Morten Hansen.
Indeed – but not for positive reasons. Whereas there might be several reasons for admiring France, politics and economics are none of them.
This has dire consequences for the French government and not least for French taxpayers; consequences that so obviously should be avoided elsewhere, including in Latvia, as they represent a sort of lose-lose situation.
Two simple graphs and a few arguments will describe the French debacle and the lessons for Latvia.
During Emmanuel Macron’s time as President since 2017, France has had seven prime ministers (and counting), making Latvia an island of political stability by comparison.
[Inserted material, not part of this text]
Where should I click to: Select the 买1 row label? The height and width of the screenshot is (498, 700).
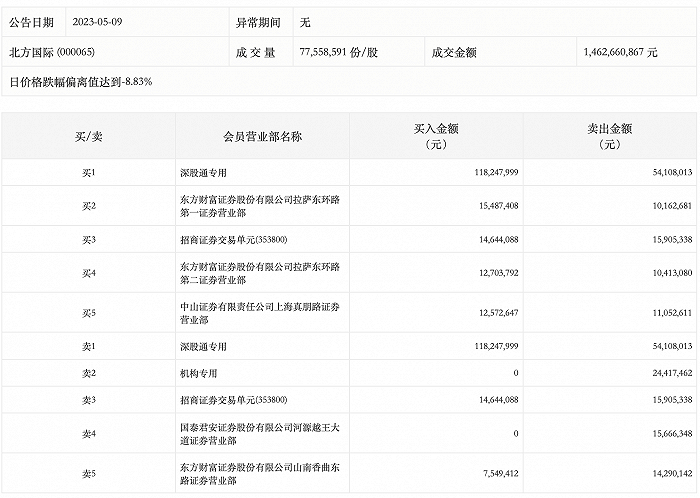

According to AI (Eurostat data simply doesn’t go that far back so I had to ask AI…), the last year France ran a government budget surplus was in 1974. The following 50 years have resulted in budget deficit upon budget deficit, sometimes very substantial, altogether creating a mountain of government debt, which broke the EU debt ceiling of 60% of GDP in 2002 and subsequently never looked back, reaching 113% of GDP in 2024; in the EU only behind Greece and Italy and far above Latvia (46.8%), see Figure 1.
Figure 1: Government gross debt, % of GDP, 2024, EU27
Economics 101 tells us that financial markets do not appreciate even a whiff of unsustainable public finances. The result is higher interest rates to accept holding French government debt. Latvia may still be considered a newcomer to international financial markets, and certainly when compared to France, and it is facing a clear and present danger from Russia that France does not experience – yet, financial markets are happier with Latvian government bonds than with French ones, see Figure 2. The Latvian government can borrow (September 2025) at 3.2% while France must pay 3.5%. Only three Euro countries must pay a higher rate, see again Figure 2 where the top-4 interest rates are for non-euro countries.
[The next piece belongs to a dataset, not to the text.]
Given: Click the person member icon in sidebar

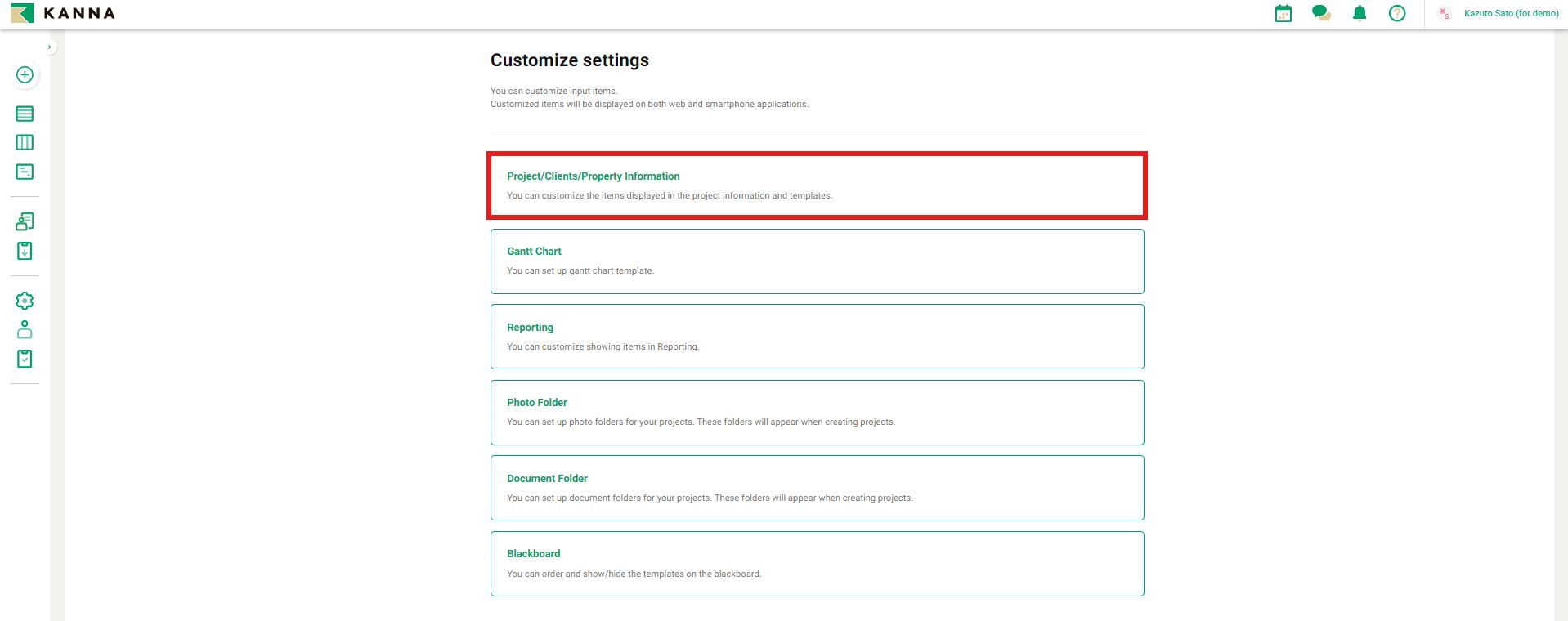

3.2% or 3.5%, who cares? Well, we should care. Latvia plans to borrow 3.8 bill. EUR in 2026. The 0.3 percentage point difference between 3.2% and 3.5% represent a risk of 11.4 mill. EUR extra interest payments per year. Perhaps small but not trivial. If all of Latvia’s government debt could be financed at e.g. Danish interest rates (0.8 percentage points lower than Latvian ones), it would save taxpayers 150 mill. EUR per year. Certainly worth aiming for rather than a French scenario.
Figure 2: Interest rates on long-term government bonds, % per year, September 2025
So, absolutely unsurprising, prudent economic policy has an impact on government debt interest rates and so does stable, meaningful and far-sighted politics.
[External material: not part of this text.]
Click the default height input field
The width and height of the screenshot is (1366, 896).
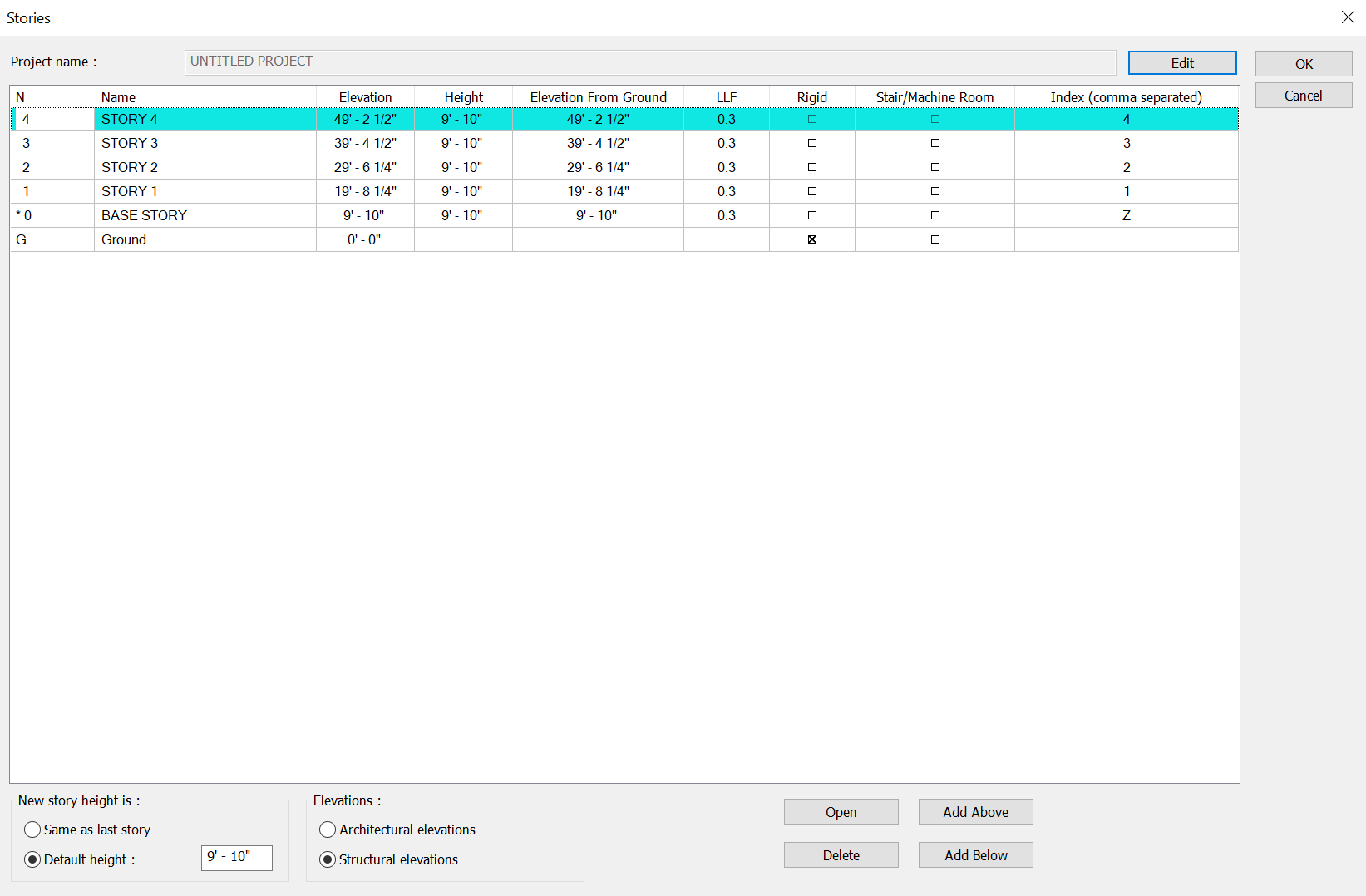coord(236,858)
The Latvian response to these simple truths? Political uncertainty regarding the 2026 state budget (now finally resolved) and – why, oh why? – disagreement regarding the Istanbul Convention.
Should interest rates rise – and thereby costs to taxpayers, it is all for homegrown reasons.
So unnecessary!
Author is former Head of Economics Department at Stockholm School of Economics in Riga.